Directions:
The listing below holds pictures; exclude them. Return exactly the lines from the one with "Proceed to next step via the pink button" through the one with "Task: Open the F1, F2, F3, F4 dropdown".
········
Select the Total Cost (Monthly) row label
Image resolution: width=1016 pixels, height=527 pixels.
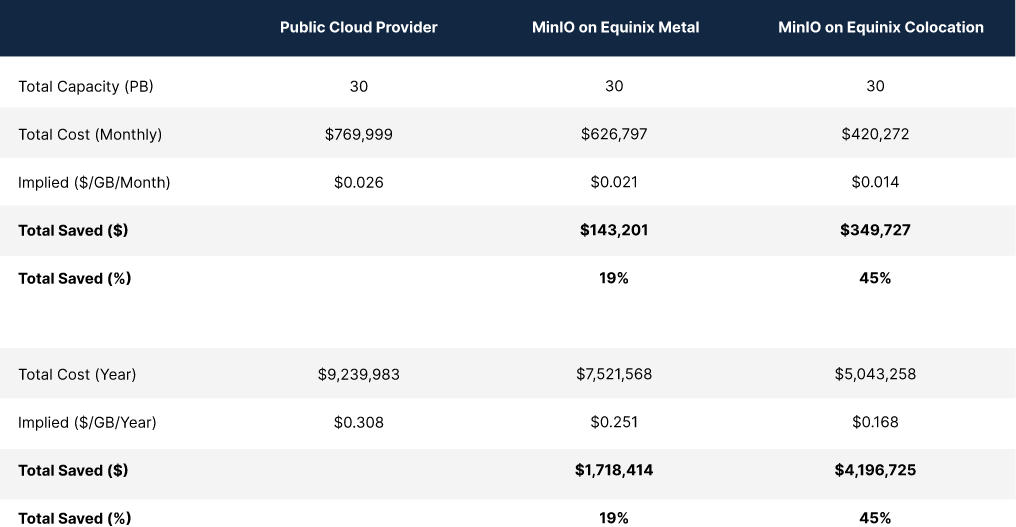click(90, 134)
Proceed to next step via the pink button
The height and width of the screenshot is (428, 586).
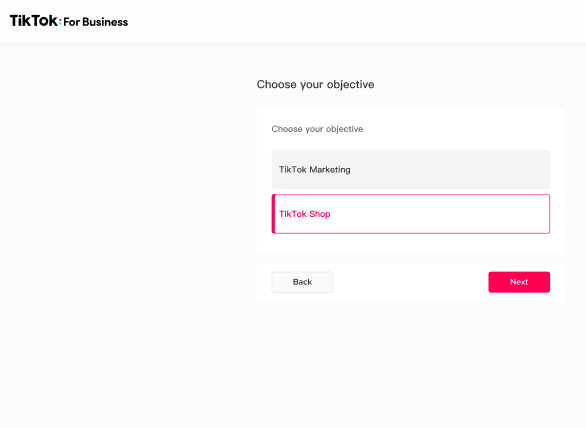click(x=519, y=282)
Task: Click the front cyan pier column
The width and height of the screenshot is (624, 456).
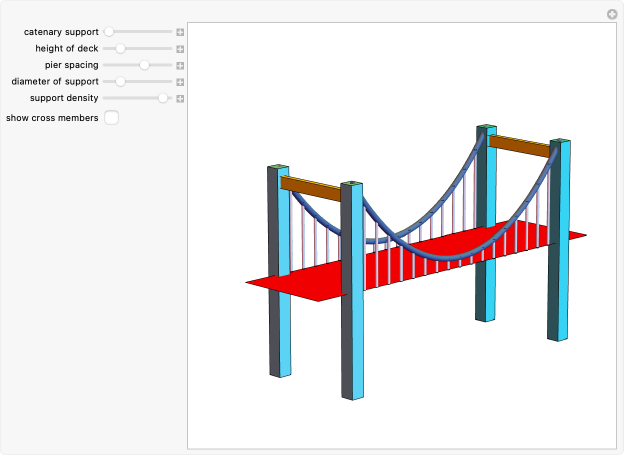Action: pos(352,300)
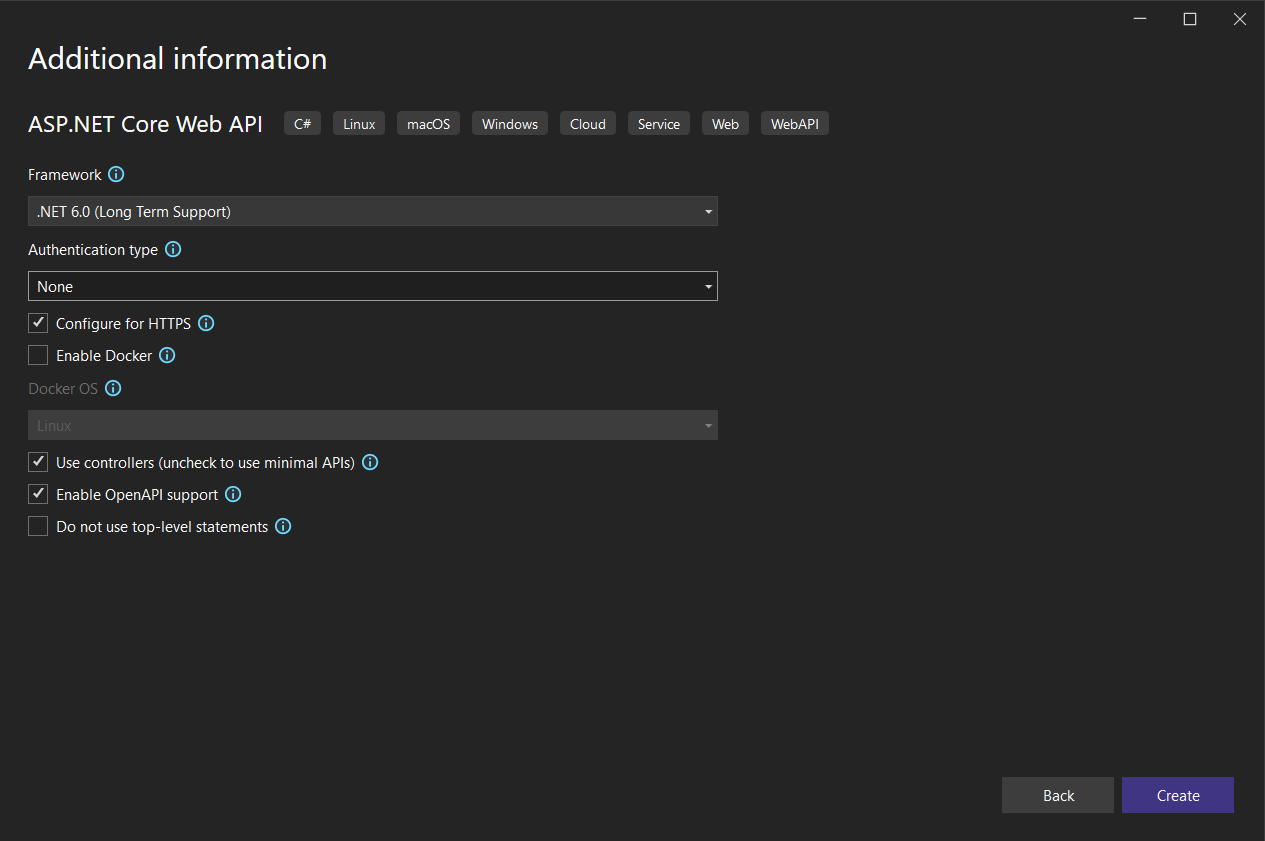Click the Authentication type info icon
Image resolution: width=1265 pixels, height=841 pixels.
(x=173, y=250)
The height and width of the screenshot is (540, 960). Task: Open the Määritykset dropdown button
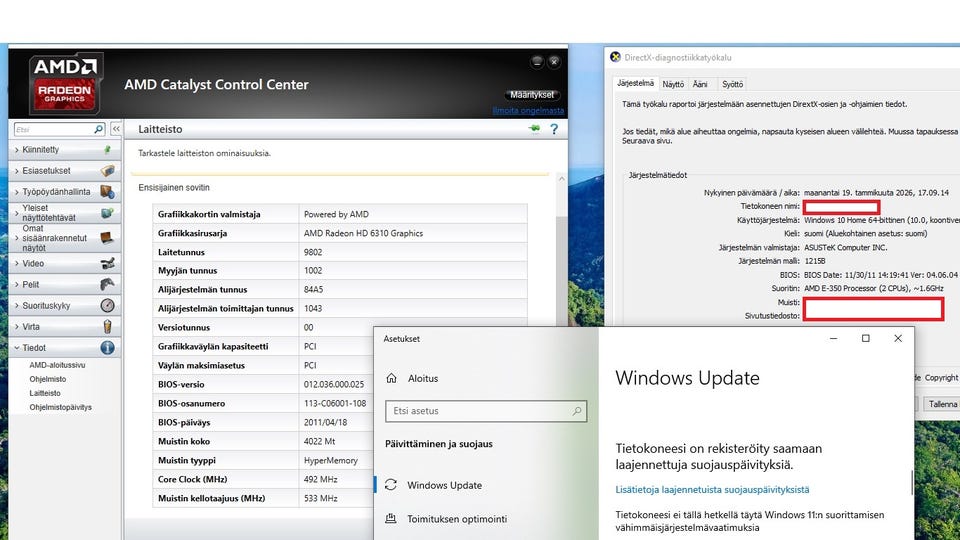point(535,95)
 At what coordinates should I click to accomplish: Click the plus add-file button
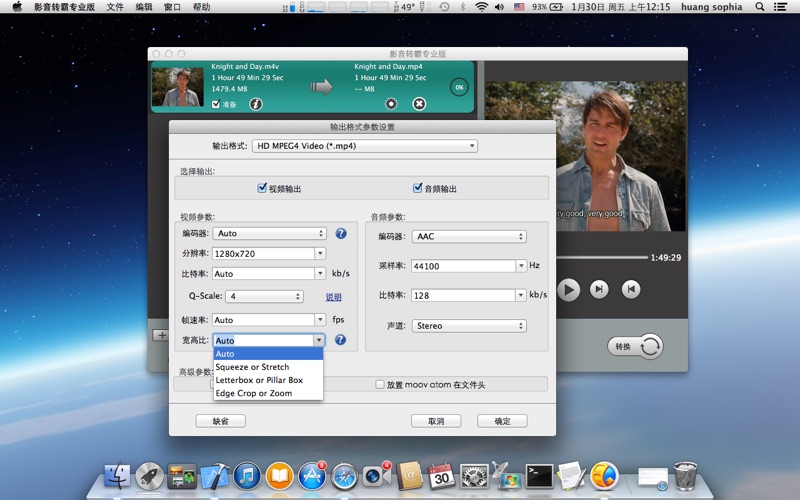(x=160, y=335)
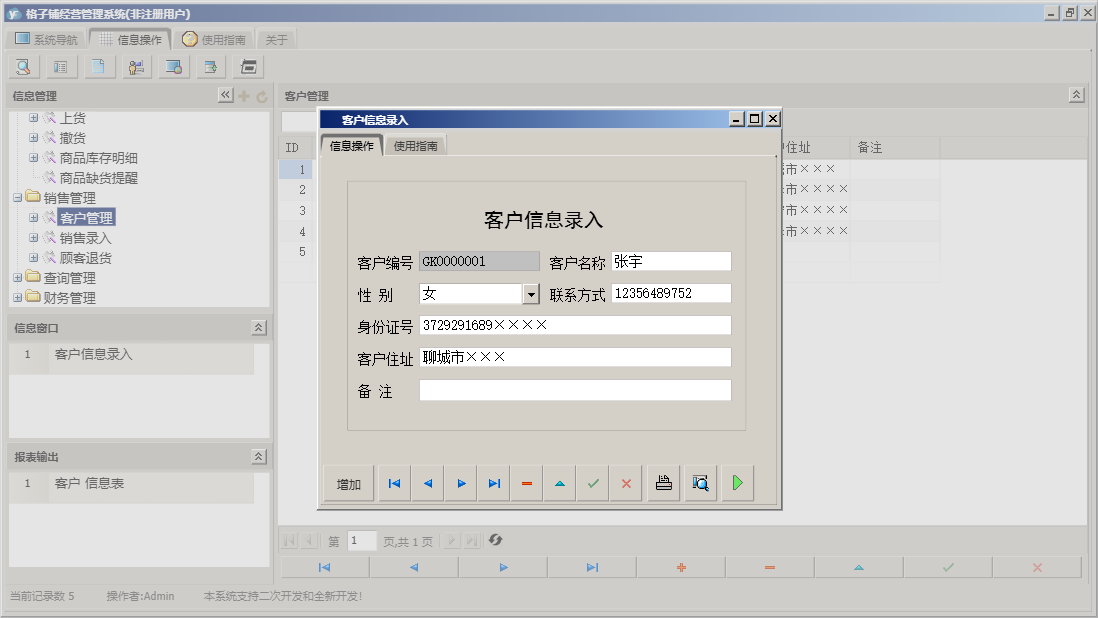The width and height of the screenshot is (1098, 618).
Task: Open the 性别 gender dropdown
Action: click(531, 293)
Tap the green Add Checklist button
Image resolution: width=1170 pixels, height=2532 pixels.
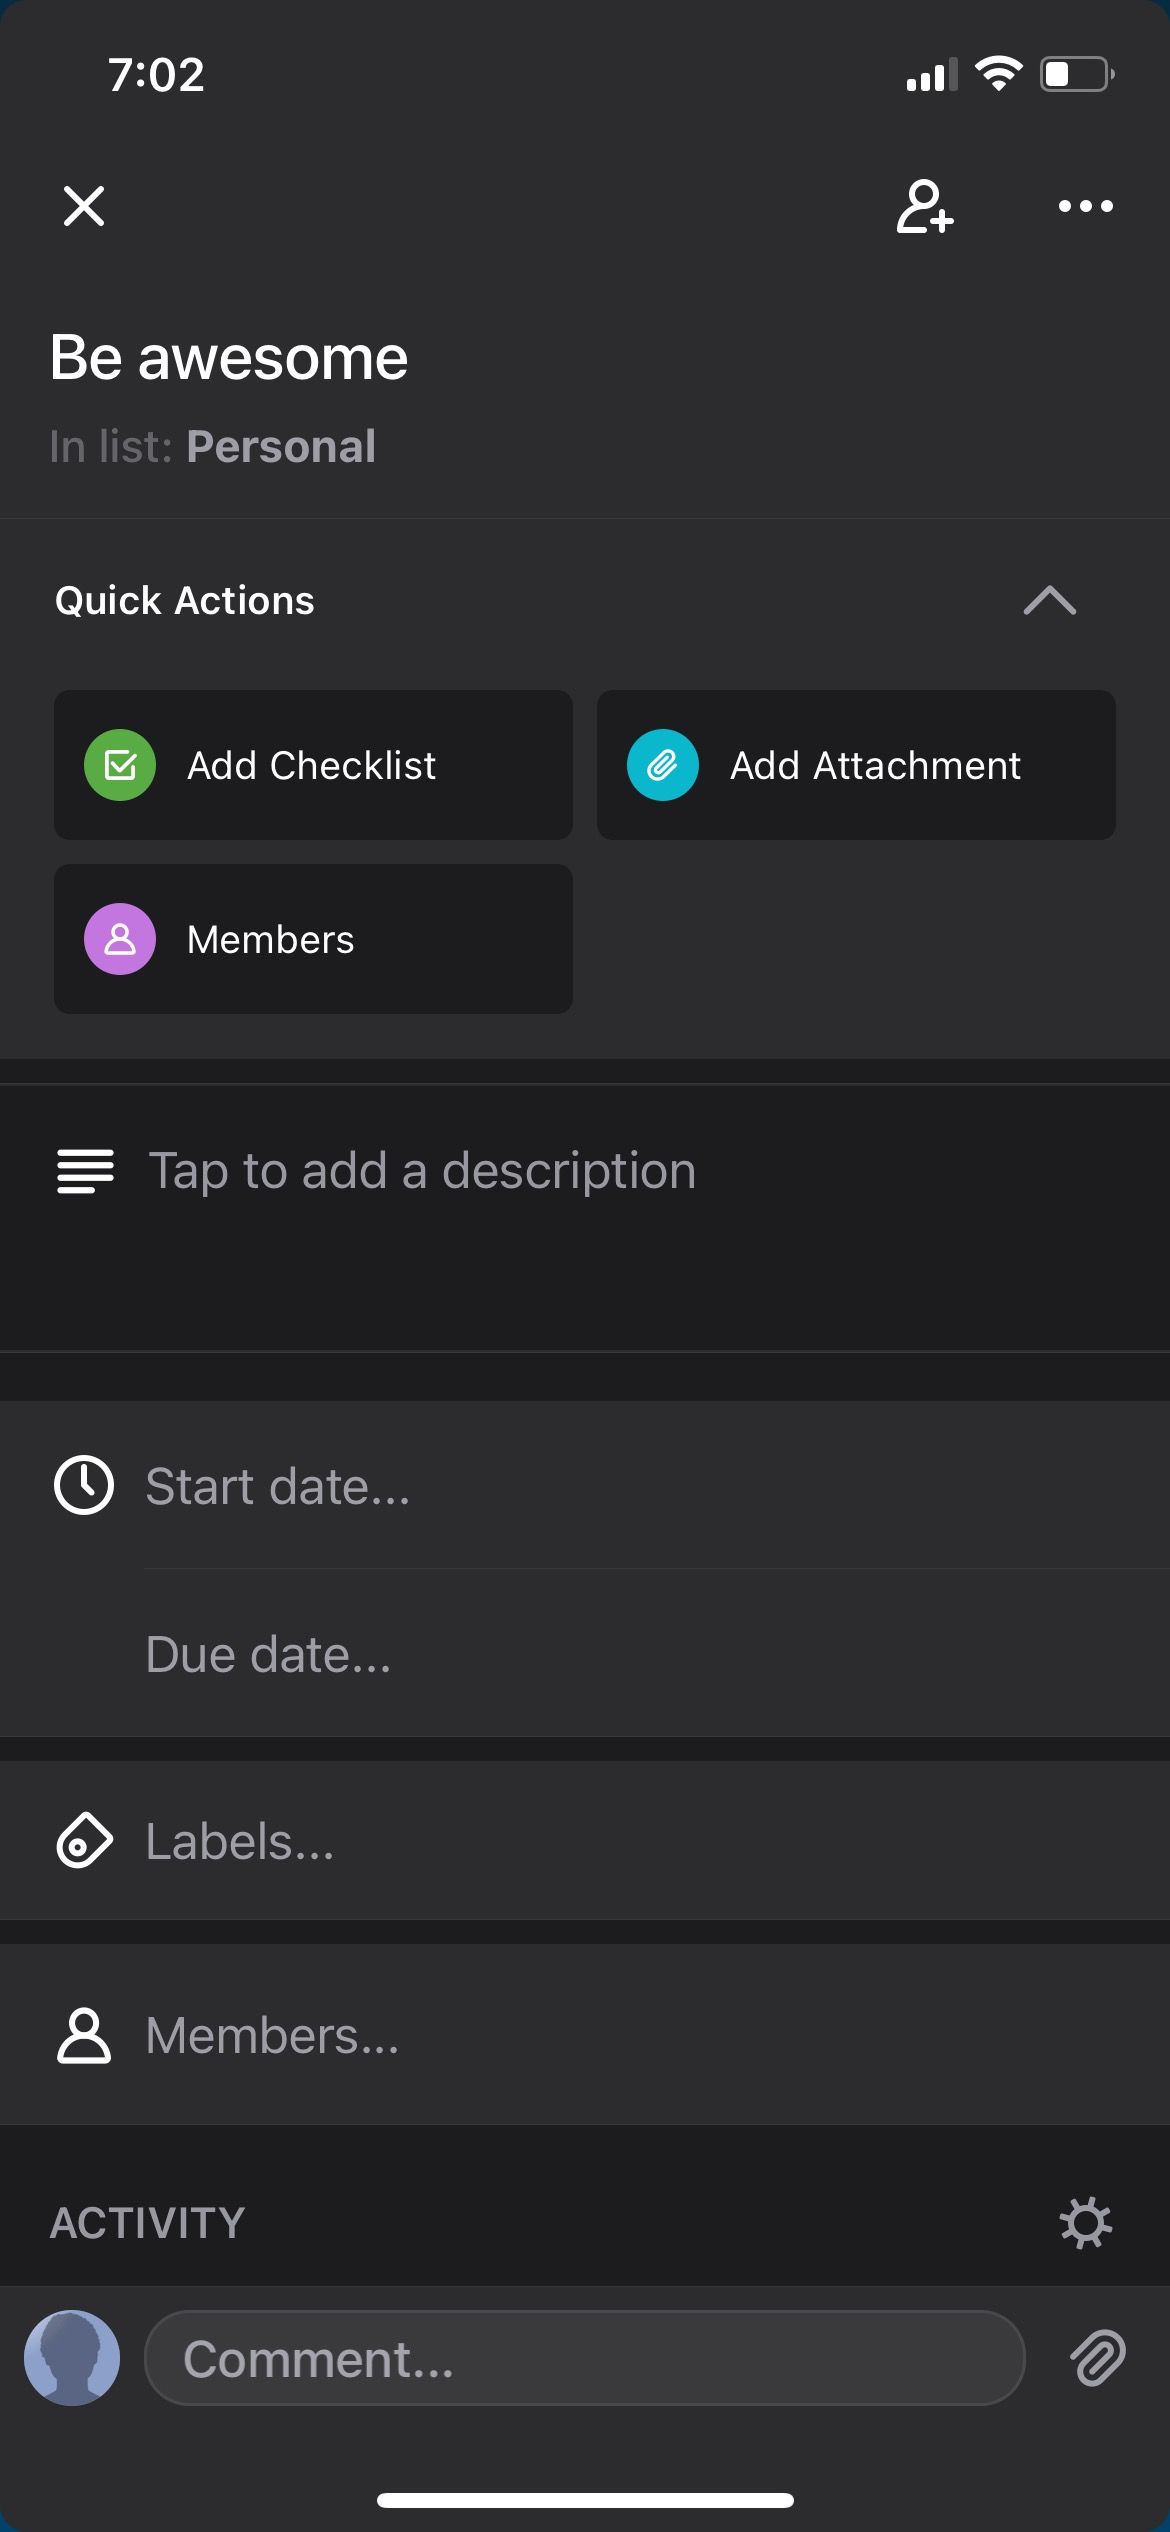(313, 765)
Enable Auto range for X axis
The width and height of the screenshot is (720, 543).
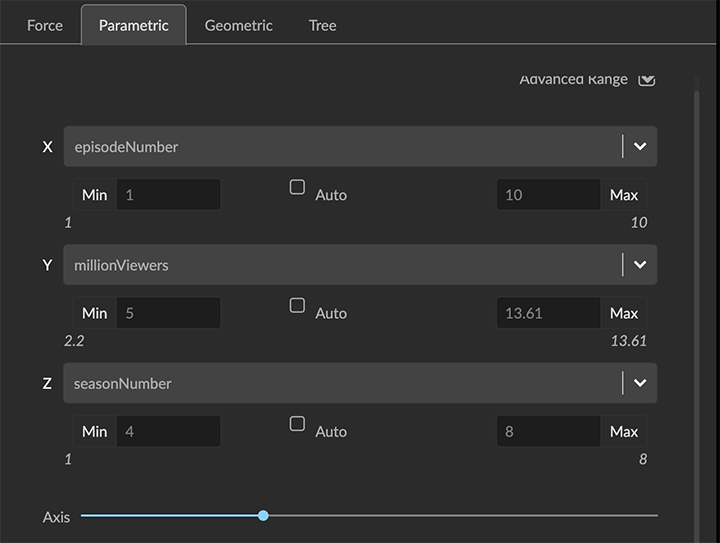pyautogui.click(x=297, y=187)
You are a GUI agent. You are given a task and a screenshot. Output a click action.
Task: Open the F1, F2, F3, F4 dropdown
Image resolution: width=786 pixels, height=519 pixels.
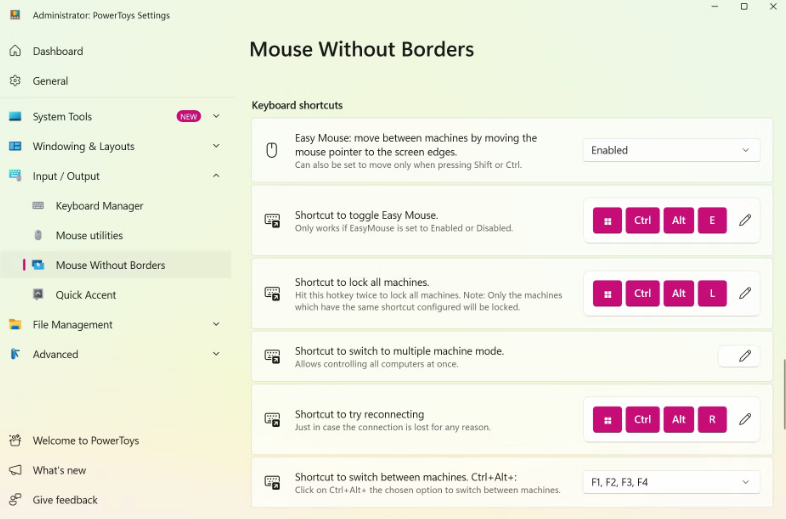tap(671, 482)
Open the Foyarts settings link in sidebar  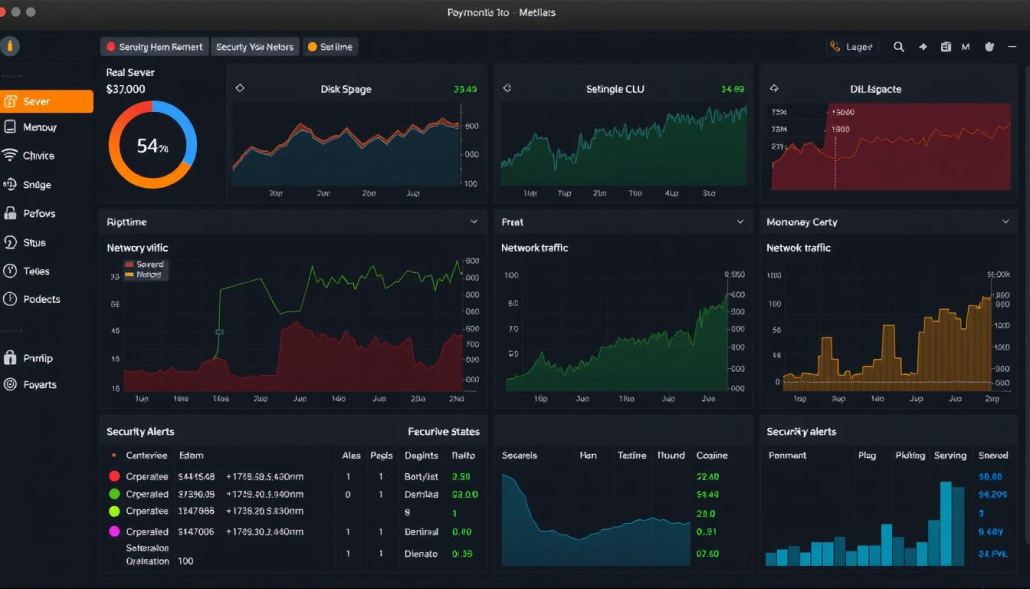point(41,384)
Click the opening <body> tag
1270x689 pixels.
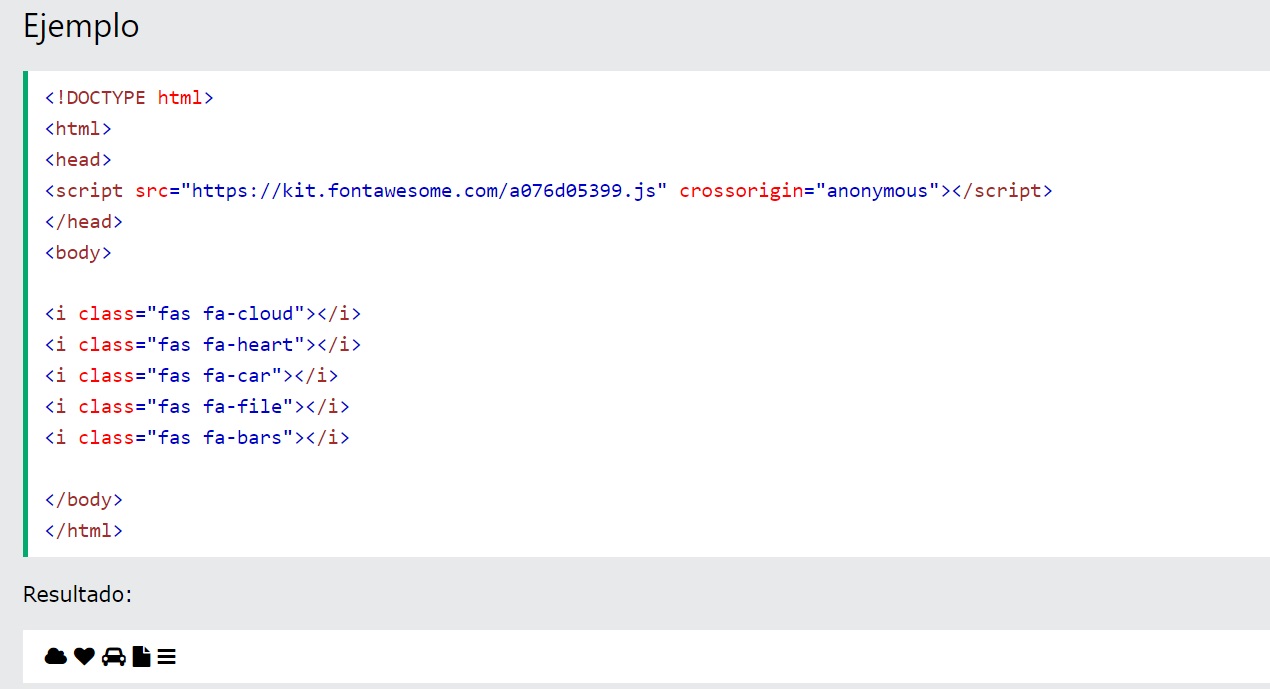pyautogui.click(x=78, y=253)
········
Solved exercise:
Proceed to next step via the pink button
The height and width of the screenshot is (428, 586).
click(x=519, y=282)
Task: Click the front cyan pier column
The width and height of the screenshot is (624, 456).
Action: pos(352,300)
Click the Authentication type info icon
Image resolution: width=1265 pixels, height=841 pixels.
(x=173, y=250)
The height and width of the screenshot is (540, 960). Task: Open the Määritykset dropdown button
point(535,95)
 At what coordinates should I click to accomplish: Click the plus add-file button
(x=160, y=335)
The width and height of the screenshot is (1098, 618).
Task: Open the 性别 gender dropdown
Action: click(531, 293)
Tap the green Add Checklist button
Image resolution: width=1170 pixels, height=2532 pixels.
(313, 765)
Enable Auto range for X axis
The width and height of the screenshot is (720, 543).
pyautogui.click(x=297, y=187)
You are a GUI agent. You are given a task and a screenshot. Output a click action.
Task: Open the F1, F2, F3, F4 dropdown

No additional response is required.